### PROBLEM
How many of the lines below contain the string "width"? Reply with the number alone.

### GIVEN INFORMATION

########

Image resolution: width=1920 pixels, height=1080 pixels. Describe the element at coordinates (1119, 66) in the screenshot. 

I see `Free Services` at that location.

########

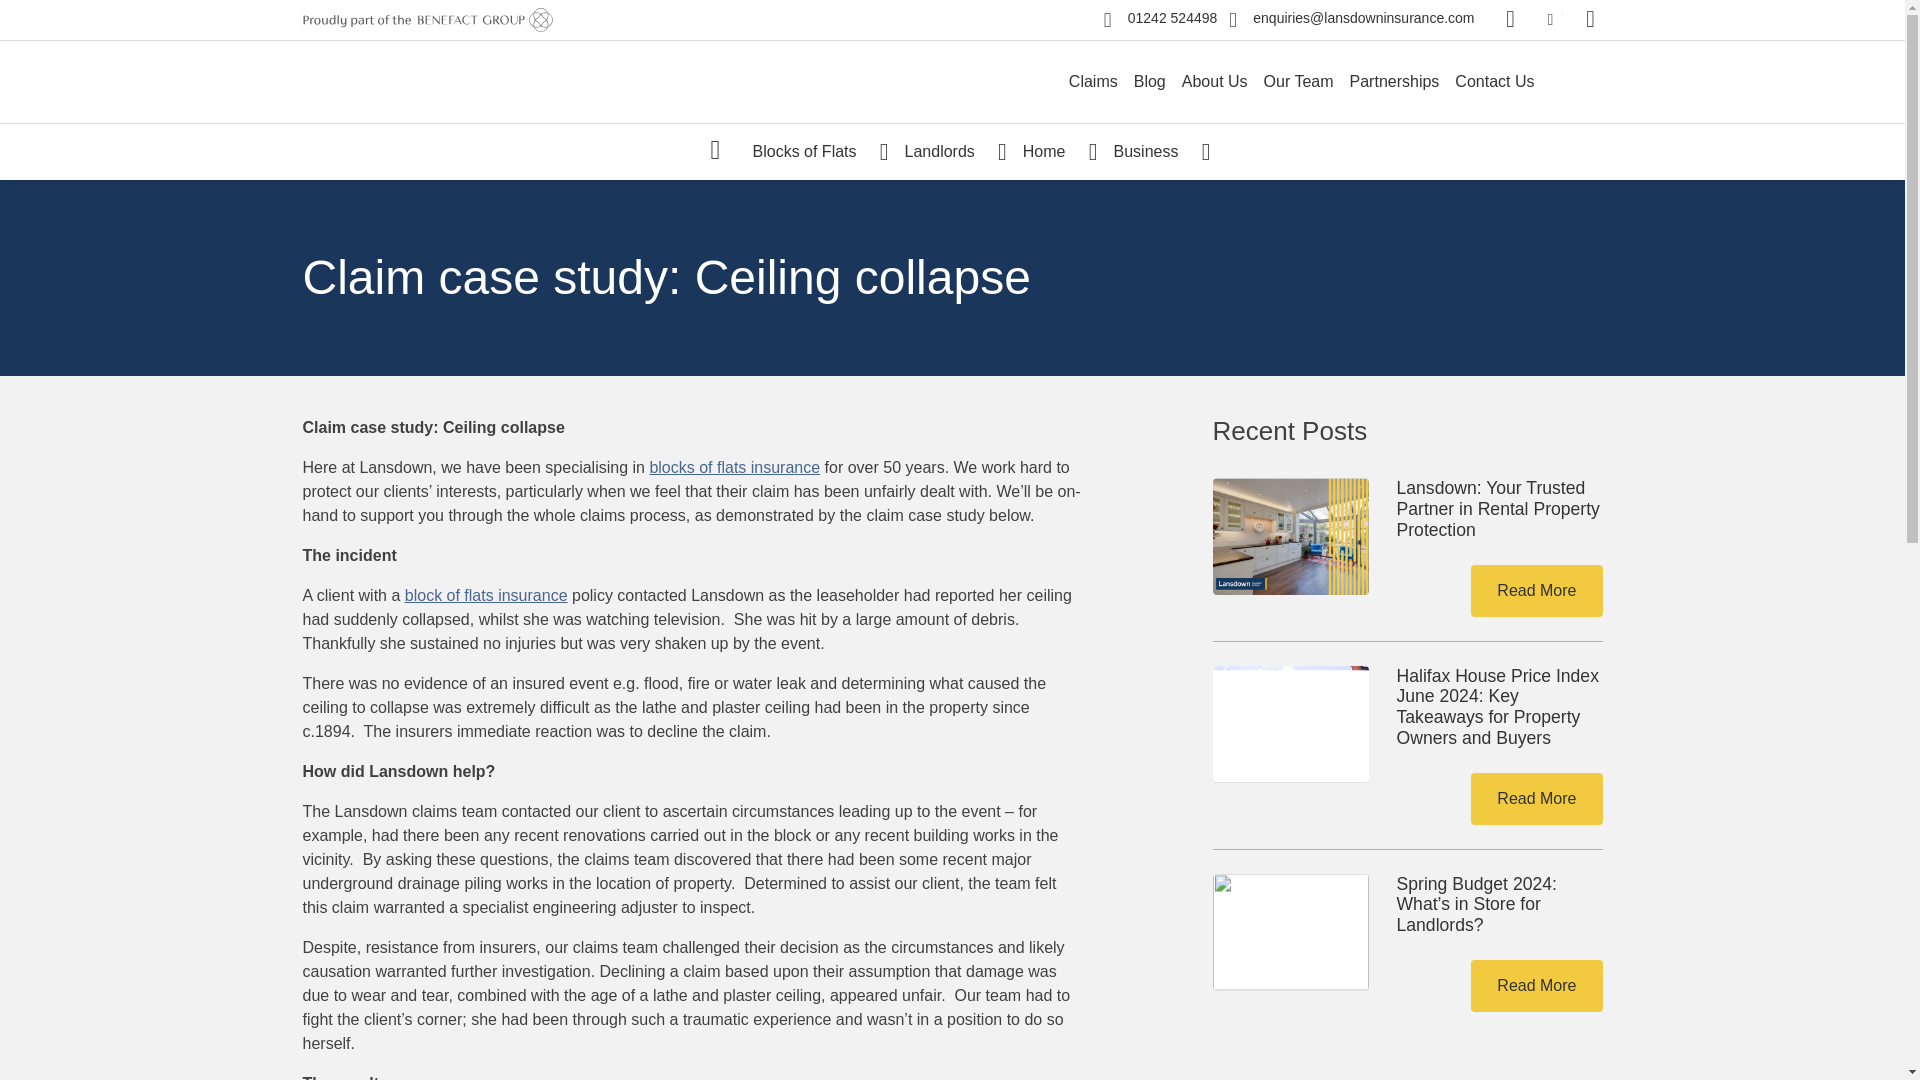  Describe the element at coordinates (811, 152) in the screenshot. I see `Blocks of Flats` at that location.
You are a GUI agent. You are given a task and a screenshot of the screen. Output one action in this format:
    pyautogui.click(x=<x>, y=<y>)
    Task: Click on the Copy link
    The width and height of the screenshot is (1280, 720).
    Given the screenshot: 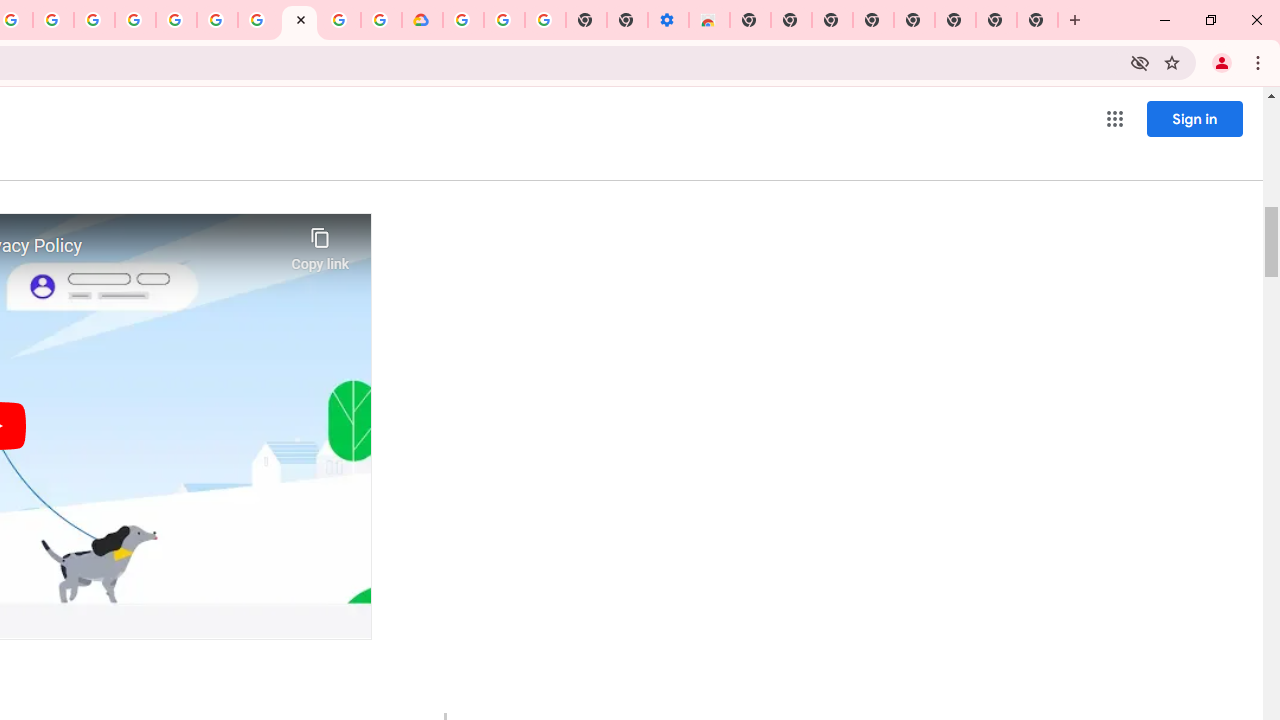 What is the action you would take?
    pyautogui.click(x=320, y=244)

########

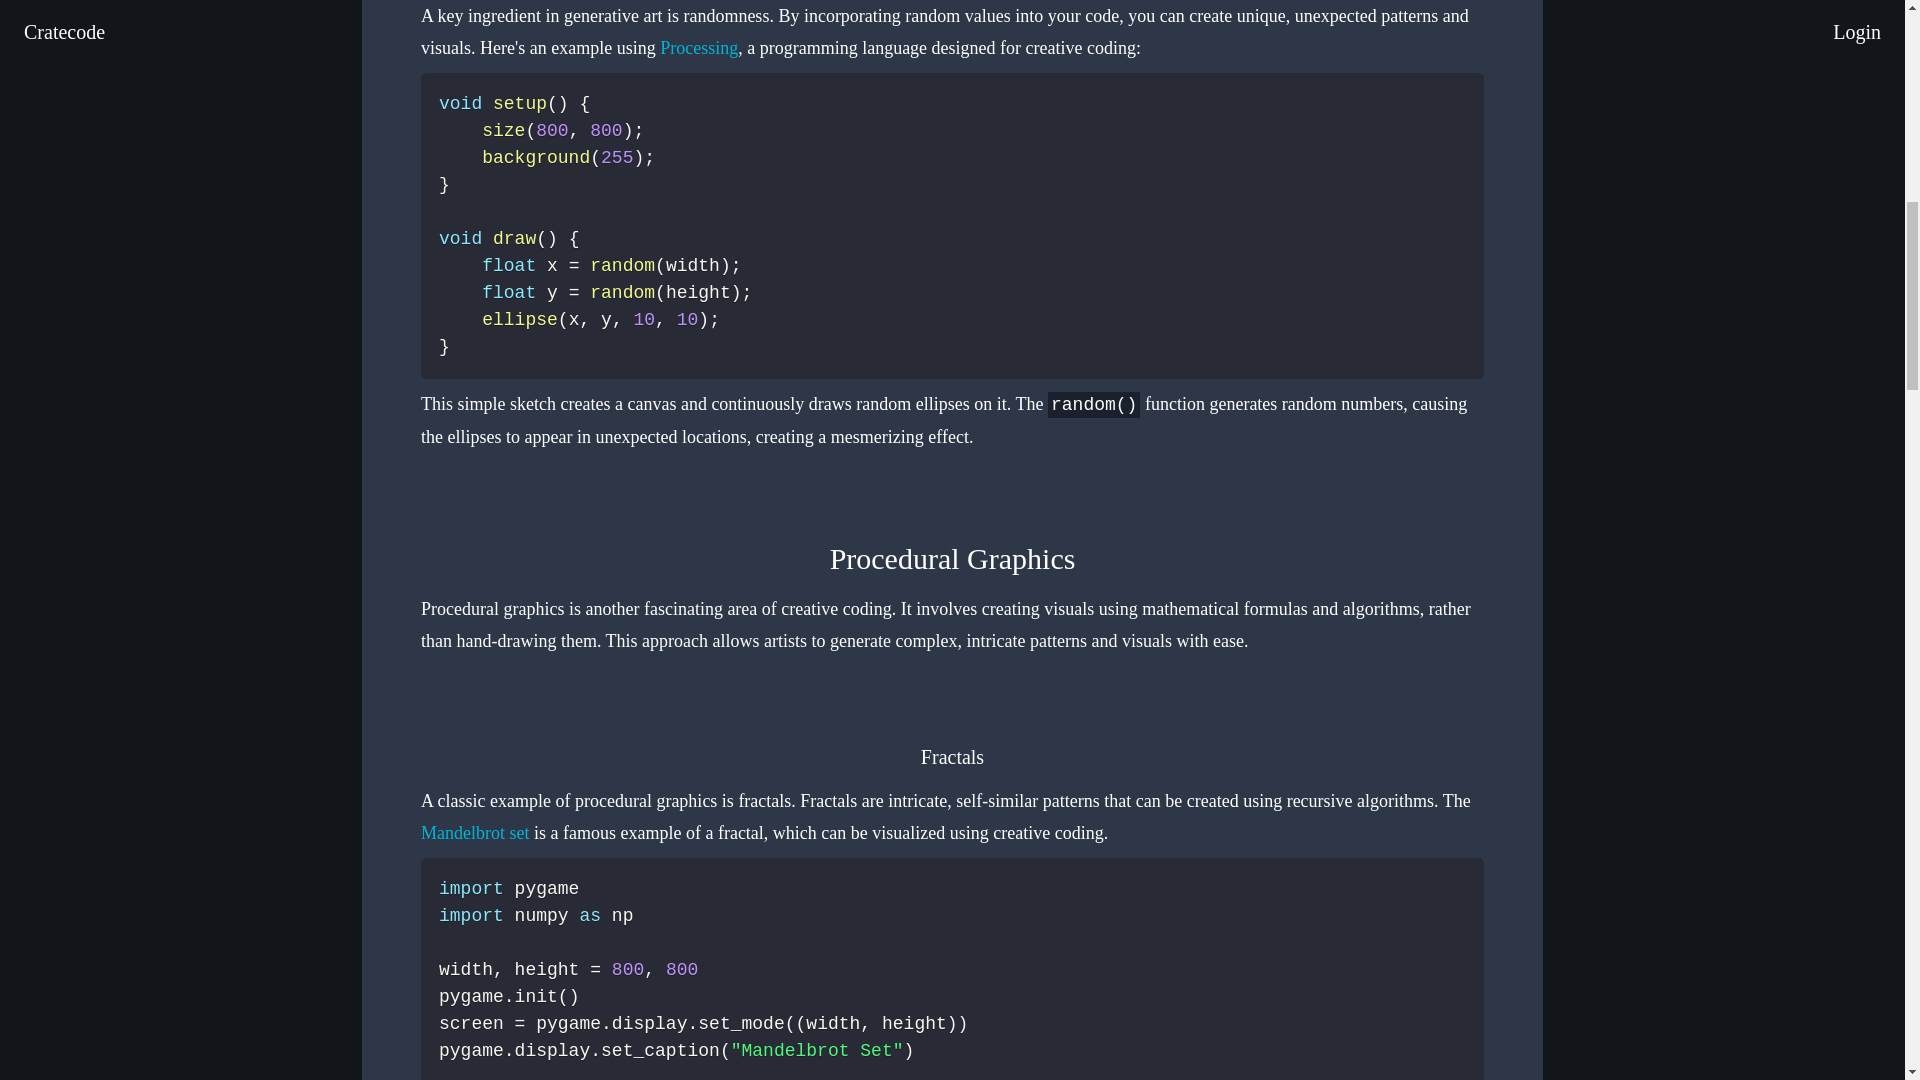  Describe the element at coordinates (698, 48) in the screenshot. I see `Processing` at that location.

########

### OUTPUT FOR THIS EXERCISE
2